Wed, Jan 25, 2012 12:07 PM
Sounds of violins, flutes and trumpets tuning up, people settle
in their chairs, lights go down, the conductor raises his hands,
silence-then the music begins. This is the Vermont Symphony
Orchestra's Holiday program, "Fun and Games," featuring teenager
Eileen Kocherlakota's musical composition, "Jill and the
Beanstalk," a fractured fairytale. When the lights go up, I see the
faces of Killington Arts Guild members in the audience.
The Vermont Symphony is one of the few, and the oldest,
state-supported symphony orchestras in the nation. It started in
1934 by Alan Carter, who gathered musicians, farmers and
storekeepers to form the orchestra that traveled to gymnasiums,
armories and hillsides presenting music.
The VSO provides quality performances for a modest cost to a
diverse audience throughout Vermont.

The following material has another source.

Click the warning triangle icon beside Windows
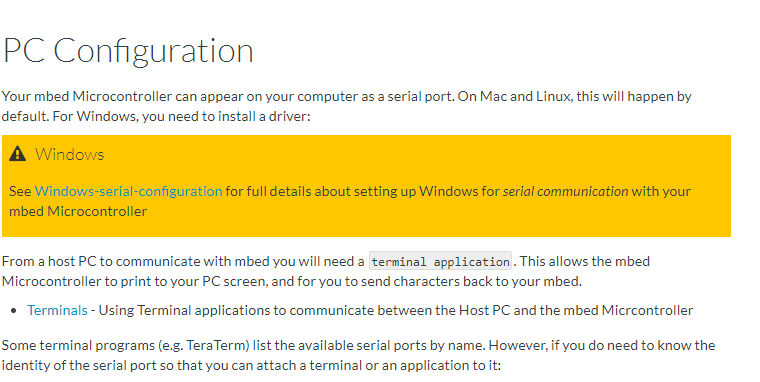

The VSO needs many supporters.
Dorothy Webber is one such local supporter who has served as a
board member in the Rutland area for many years. She is also a
member of the Killington Active Seniors and the Killington Arts
Looking at the Paramount, I remember the day in the mid-1990s when
I toured the theater with the Rutland Historical Society. The plans
for the restoration sounded formidable. They thought the building
was sound but I could see the walls needed plastering, ceiling
repaired and gold trim restored. The big problem was money.
In 1992, Ed Fowler of Killington, a stockbroker, pledged $2,000,
and decided he was "born to raise money" for the theater. At a
meeting at the Cortina in 1996, Allen George, president of the
group raising funds announced it couldn't be done and retired.
Fowler became the leader.
Local support was important but not enough. He went to Jim
Jeffords and other legislators for help raising the $3,500,000
required. Historic reconstruction began in January 1999. The
theater, opened in October 2,000. Why is the Paramount so
important? Ed says "…because theater is live. You can't make
mistakes. It is people performing their best."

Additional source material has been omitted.